_PROMPT_: Please count the lines in the items below that contain the word "button". Reply with the number alone.

_SUPPLIED DATA_:

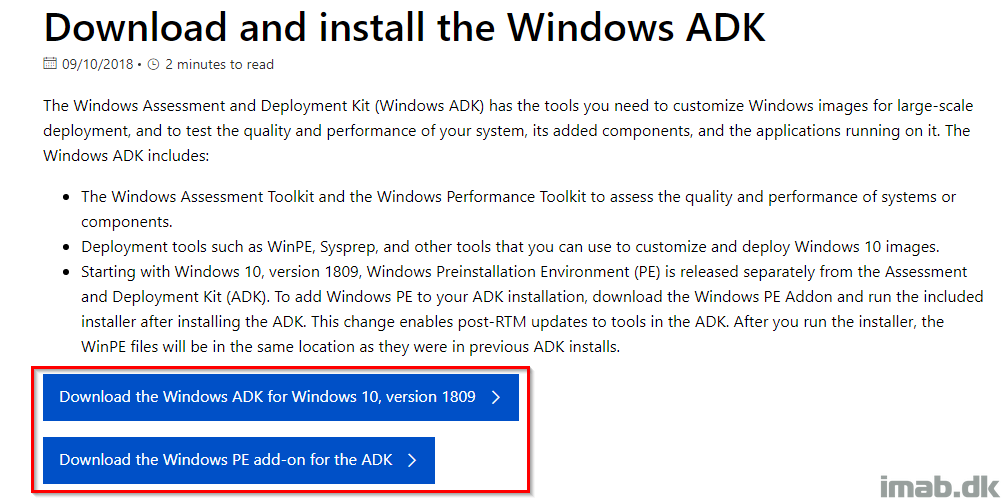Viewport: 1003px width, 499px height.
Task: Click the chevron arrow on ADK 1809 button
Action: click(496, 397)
* * *
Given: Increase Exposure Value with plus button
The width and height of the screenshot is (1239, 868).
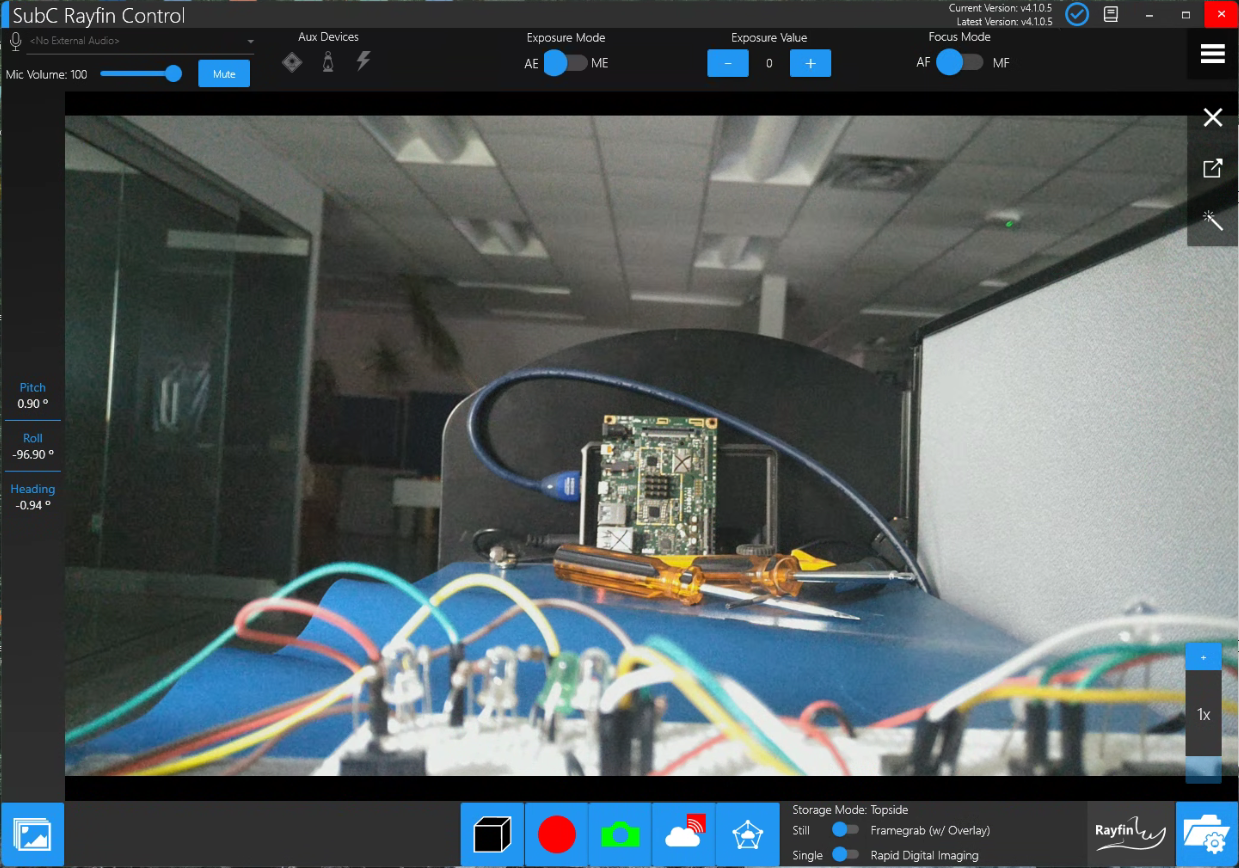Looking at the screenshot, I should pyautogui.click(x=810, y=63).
==
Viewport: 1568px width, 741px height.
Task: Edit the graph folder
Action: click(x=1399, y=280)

_EXERCISE OUTPUT_: 2